County Administrator Eric Young said he and others are giving a stock answer to the numerous enquiries about the militia. That answer is “On Dec. 3rd, 2019, our Board of Supervisors chose to exercise some of its rights under the Virginia Constitution to order or regulate militia. By insuring that our residents have the opportunity (1) to possess certain types of firearms, (2) to educate themselves on their use, (3) to learn common military practices, and (4) to learn basic survival skills, we hope to preserve a group of residents who could form a militia, were such a body needed. Without these most basic elements our County would not have a group of persons from whom a militia could be drawn. At the moment, however, the Board has not called any such militia to arms and prays that such moment never occurs."
Tazewell County was one of more than 50 counties across the state to pass second amendment sanctuary resolutions following the Nov. 5 elections that saw Democrats take control of the legislature. The county also adopted resolution stating it intended to exercise its right under article one section 13 of the state constitution to form a county militia.

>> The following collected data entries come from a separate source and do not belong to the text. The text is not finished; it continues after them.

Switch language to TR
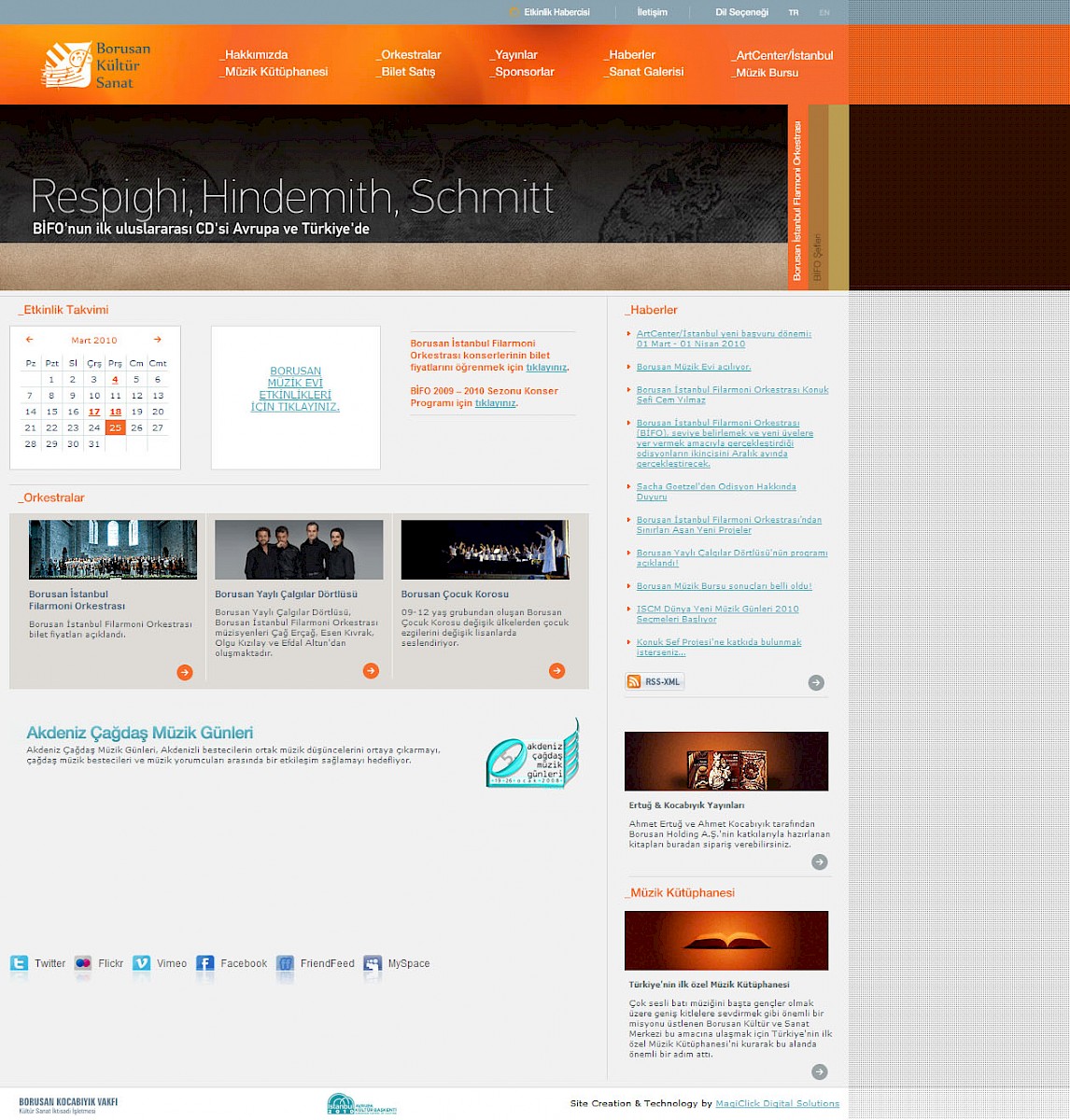 coord(794,13)
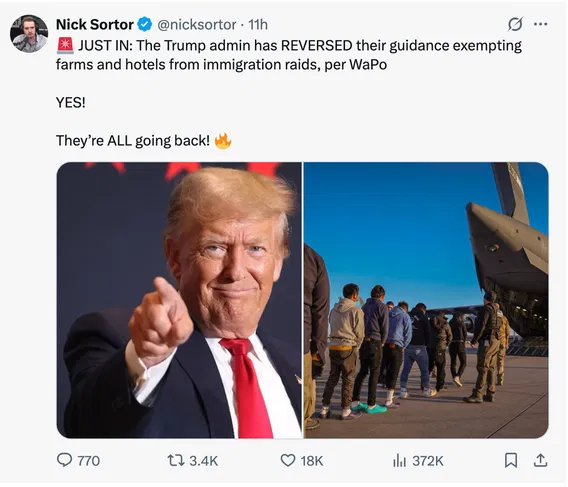568x487 pixels.
Task: Open the three-dot more options menu
Action: tap(540, 24)
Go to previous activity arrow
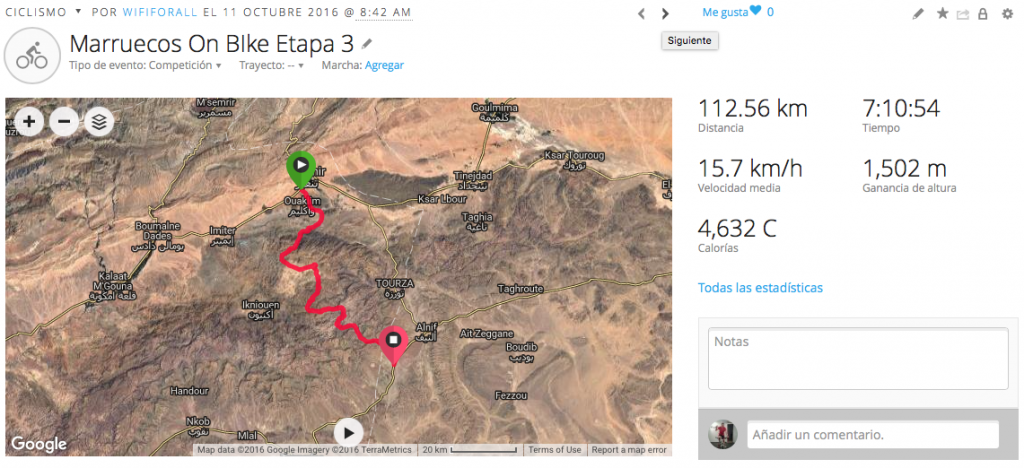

The motion also called for the county to support and offer concealed weapons classes for its citizens and ROTC and firearms training in it s schools. The resolution calls for withholding county funds from any agency that seeks to enforce laws that infringe on people’s second amendment rights.
Attorney General Mark Herring issued an opinion late last month that second amendment sanctuary resolutions had no binding authority. Herring said elected officials would be expected to enforce laws passed by the legislature and signed by the Governor.
Some counties that passed just the second amendment sanctuary bill are now considering following Tazewell County’s lead and calling for a militia. A large crowd of Wythe County residents attended its December supervisors meeting to ask for a militia to be formed and many of the speakers carried copies of the Tazewell County ordinance.
Buchanan County passed both a second amendment sanctuary and a preservation ordinance at its December meeting. That board also requested its county attorney write Governor Northam a letter demanding he resign due to his stance on gun control and abortion.
They later held a called meeting and tabled the request for the letter until new board members office take office this month. They were also asked to consider a militia ordinance this month.
The General Assembly officially convenes Jan. 8 and several gun control measures were pre-filed.